==== Material supplied

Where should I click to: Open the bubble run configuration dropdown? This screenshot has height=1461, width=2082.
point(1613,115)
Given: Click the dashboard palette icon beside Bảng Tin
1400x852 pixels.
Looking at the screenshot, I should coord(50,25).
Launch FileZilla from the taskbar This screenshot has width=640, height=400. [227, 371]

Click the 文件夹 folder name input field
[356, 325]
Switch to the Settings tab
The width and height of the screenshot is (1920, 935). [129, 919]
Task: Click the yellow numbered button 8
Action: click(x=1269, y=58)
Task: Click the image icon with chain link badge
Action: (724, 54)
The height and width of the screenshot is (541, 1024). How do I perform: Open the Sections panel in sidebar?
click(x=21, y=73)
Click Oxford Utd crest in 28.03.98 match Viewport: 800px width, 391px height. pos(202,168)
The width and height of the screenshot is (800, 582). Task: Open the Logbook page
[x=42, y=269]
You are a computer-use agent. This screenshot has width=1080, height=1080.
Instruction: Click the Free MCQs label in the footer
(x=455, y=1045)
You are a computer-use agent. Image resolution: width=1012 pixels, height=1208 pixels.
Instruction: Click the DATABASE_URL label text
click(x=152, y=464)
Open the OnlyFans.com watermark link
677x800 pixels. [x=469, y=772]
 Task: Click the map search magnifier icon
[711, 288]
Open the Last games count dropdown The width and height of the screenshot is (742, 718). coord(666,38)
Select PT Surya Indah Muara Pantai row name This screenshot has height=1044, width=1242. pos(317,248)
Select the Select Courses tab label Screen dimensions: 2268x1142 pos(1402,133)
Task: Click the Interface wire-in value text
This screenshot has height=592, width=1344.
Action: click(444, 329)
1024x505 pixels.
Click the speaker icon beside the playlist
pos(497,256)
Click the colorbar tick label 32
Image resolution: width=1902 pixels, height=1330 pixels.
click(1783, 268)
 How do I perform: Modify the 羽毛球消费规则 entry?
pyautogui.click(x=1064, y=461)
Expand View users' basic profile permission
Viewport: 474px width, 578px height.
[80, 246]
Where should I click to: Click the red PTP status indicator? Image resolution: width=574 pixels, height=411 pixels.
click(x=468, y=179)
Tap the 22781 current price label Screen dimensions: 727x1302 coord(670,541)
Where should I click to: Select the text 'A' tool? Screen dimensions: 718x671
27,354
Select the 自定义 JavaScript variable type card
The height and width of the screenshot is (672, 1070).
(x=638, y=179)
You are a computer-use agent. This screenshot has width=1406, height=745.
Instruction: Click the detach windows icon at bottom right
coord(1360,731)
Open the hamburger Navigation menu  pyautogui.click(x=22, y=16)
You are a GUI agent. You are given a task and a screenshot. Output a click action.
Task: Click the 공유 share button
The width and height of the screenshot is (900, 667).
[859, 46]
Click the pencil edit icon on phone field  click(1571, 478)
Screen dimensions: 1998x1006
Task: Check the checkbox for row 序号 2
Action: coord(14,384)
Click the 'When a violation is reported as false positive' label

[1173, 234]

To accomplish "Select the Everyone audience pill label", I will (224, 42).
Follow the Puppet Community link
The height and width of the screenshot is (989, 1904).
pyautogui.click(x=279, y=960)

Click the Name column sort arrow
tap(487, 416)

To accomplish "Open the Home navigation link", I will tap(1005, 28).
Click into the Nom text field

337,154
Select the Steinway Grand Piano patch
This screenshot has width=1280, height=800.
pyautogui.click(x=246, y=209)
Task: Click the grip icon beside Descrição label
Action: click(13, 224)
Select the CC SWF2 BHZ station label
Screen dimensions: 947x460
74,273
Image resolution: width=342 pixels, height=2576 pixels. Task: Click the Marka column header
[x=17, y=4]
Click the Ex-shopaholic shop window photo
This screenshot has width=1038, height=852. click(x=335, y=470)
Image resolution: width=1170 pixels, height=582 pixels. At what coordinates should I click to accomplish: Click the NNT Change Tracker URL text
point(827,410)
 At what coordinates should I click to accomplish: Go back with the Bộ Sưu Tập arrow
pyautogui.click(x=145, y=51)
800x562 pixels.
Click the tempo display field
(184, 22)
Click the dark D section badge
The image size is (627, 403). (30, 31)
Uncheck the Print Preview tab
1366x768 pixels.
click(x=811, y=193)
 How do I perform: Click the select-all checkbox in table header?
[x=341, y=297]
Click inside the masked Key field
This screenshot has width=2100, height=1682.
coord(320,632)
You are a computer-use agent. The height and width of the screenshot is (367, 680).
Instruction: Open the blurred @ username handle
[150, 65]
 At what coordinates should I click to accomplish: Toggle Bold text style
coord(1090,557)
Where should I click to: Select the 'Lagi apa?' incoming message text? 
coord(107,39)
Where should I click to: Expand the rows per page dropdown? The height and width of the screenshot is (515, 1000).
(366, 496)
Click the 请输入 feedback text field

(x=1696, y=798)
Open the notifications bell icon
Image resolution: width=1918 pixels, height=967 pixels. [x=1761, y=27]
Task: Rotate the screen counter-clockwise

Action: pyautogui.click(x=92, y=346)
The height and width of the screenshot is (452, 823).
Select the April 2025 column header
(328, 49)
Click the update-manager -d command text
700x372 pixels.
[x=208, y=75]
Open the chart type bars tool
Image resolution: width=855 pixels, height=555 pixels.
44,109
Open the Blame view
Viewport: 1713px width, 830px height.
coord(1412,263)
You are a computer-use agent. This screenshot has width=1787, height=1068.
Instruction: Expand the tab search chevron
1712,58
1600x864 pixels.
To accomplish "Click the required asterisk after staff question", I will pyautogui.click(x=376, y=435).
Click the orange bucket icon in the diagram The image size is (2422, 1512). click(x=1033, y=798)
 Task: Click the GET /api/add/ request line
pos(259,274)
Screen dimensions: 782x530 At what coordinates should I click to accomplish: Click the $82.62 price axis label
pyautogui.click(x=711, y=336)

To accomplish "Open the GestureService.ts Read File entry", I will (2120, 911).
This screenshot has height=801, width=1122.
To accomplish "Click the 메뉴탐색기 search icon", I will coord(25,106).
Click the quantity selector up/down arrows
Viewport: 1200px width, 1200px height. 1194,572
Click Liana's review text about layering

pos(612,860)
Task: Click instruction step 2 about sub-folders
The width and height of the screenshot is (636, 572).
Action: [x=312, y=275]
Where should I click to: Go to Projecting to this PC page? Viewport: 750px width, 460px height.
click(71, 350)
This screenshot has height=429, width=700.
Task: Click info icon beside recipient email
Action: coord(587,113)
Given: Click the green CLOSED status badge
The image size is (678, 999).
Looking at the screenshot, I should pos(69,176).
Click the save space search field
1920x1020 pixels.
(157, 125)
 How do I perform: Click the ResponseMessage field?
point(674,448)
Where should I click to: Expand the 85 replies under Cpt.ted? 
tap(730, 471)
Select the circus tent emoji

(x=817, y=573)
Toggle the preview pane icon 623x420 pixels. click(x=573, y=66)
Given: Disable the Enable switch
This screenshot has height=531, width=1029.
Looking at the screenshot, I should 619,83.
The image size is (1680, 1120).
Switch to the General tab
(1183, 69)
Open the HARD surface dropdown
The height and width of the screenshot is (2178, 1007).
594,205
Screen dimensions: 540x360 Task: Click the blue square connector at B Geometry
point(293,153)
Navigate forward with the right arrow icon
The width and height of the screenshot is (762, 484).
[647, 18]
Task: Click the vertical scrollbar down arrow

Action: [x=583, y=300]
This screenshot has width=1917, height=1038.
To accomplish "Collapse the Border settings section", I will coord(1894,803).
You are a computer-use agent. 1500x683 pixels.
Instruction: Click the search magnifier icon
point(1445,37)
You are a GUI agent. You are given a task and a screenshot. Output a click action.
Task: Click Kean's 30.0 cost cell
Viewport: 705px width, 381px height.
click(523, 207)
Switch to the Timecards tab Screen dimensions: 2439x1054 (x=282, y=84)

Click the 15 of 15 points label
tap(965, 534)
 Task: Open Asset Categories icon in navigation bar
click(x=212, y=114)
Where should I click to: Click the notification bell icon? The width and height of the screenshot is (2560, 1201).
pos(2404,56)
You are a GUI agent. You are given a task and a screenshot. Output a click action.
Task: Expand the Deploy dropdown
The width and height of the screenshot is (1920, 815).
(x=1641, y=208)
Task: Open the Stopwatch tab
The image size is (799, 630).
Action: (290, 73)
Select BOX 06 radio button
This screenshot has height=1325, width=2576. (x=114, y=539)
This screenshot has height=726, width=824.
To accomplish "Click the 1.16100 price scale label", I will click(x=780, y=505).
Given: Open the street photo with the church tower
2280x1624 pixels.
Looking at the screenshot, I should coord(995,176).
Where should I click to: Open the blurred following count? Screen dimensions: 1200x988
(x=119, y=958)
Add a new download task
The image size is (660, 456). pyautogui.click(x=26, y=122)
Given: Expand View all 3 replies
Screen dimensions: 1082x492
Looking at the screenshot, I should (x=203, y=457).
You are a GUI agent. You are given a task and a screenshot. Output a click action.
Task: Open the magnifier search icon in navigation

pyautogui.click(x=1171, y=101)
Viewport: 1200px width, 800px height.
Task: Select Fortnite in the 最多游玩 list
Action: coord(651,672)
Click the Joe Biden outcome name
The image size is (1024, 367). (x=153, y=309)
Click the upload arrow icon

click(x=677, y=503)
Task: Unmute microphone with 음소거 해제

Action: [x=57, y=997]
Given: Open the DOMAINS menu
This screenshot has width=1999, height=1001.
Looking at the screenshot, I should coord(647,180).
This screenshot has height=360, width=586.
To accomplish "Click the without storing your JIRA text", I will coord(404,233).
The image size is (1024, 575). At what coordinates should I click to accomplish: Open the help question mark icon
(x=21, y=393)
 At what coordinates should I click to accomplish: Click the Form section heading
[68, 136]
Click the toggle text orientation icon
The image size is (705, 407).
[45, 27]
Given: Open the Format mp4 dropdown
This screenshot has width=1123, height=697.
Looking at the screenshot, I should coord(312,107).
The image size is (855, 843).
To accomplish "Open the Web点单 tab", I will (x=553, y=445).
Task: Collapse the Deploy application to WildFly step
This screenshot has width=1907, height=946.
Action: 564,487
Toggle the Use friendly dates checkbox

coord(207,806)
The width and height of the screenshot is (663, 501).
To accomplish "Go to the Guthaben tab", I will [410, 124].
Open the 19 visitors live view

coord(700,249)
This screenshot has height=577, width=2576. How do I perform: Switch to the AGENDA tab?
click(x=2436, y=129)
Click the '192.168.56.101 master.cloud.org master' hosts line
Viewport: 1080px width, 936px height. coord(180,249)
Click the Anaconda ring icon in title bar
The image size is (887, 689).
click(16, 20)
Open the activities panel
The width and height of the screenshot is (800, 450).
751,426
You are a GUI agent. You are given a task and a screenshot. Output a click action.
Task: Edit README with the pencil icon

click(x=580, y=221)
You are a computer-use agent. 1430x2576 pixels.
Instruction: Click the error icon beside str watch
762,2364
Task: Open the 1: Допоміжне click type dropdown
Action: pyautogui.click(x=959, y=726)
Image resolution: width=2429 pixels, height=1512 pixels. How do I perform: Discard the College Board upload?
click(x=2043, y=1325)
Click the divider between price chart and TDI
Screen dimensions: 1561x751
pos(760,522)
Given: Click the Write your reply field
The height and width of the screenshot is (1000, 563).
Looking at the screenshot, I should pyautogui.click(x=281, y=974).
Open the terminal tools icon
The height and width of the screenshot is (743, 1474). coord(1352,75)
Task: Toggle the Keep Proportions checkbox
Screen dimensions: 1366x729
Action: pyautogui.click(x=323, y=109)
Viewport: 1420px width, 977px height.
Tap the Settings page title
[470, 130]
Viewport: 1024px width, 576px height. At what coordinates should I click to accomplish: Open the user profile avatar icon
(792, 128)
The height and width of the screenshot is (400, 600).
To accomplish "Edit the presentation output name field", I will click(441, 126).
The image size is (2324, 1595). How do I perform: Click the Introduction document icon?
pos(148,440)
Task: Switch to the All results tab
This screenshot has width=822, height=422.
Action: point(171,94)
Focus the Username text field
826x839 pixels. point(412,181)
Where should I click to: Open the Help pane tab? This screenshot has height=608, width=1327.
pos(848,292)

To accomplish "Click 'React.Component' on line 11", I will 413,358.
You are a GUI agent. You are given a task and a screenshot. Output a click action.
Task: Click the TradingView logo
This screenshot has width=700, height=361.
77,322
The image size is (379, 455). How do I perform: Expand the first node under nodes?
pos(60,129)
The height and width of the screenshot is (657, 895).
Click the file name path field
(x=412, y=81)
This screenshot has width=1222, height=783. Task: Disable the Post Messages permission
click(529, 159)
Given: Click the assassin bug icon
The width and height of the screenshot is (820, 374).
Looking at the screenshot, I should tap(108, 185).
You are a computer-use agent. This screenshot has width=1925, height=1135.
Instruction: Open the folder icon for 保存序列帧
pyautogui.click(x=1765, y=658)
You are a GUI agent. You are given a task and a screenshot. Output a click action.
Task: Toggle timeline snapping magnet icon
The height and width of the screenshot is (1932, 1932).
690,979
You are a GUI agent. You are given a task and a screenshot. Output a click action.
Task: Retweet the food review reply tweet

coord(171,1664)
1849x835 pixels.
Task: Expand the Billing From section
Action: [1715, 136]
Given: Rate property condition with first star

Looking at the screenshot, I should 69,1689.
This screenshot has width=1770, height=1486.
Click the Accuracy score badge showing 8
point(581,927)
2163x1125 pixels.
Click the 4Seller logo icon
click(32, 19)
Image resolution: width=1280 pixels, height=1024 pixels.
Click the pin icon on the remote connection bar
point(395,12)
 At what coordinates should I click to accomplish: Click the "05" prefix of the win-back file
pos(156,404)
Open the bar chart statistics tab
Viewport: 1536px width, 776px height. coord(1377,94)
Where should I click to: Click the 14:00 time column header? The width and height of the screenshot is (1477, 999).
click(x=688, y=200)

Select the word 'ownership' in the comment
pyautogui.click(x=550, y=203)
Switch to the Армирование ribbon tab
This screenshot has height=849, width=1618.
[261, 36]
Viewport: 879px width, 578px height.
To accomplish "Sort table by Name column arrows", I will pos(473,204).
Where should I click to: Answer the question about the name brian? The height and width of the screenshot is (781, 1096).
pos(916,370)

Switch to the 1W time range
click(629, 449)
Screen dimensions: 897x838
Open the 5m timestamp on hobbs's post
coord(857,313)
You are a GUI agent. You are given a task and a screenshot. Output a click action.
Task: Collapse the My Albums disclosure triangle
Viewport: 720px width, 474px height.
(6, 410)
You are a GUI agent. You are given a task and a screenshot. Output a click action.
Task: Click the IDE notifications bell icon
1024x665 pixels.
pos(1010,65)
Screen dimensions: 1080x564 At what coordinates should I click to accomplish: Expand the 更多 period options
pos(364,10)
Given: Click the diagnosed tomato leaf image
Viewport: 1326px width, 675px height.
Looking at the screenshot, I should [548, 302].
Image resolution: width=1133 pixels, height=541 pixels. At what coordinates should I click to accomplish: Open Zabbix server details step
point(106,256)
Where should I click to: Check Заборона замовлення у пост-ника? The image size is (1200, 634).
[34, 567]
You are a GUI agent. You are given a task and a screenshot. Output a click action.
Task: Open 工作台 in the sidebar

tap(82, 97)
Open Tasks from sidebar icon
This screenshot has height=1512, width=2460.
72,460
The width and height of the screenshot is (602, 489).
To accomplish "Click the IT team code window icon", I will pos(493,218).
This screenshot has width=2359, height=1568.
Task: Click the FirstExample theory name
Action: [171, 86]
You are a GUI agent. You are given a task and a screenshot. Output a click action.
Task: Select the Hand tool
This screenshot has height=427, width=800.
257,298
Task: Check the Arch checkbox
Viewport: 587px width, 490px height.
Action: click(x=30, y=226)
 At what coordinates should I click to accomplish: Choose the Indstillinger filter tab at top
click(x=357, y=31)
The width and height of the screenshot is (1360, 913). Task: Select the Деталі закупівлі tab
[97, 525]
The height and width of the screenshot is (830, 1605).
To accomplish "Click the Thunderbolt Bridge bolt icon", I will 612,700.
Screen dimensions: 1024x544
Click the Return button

========

▸ **Objective**
Turn the lines starting with the line containing "You are a computer-use agent. 1430x2576" and going on through the line containing "Action: pyautogui.click(x=959, y=726)" into a numbered list, omitting any blank lines.

▸ **Task response**
1. You are a computer-use agent. 1430x2576 pixels.
2. Instruction: Click the error icon beside str watch
3. 762,2364
4. Task: Open the 1: Допоміжне click type dropdown
5. Action: pyautogui.click(x=959, y=726)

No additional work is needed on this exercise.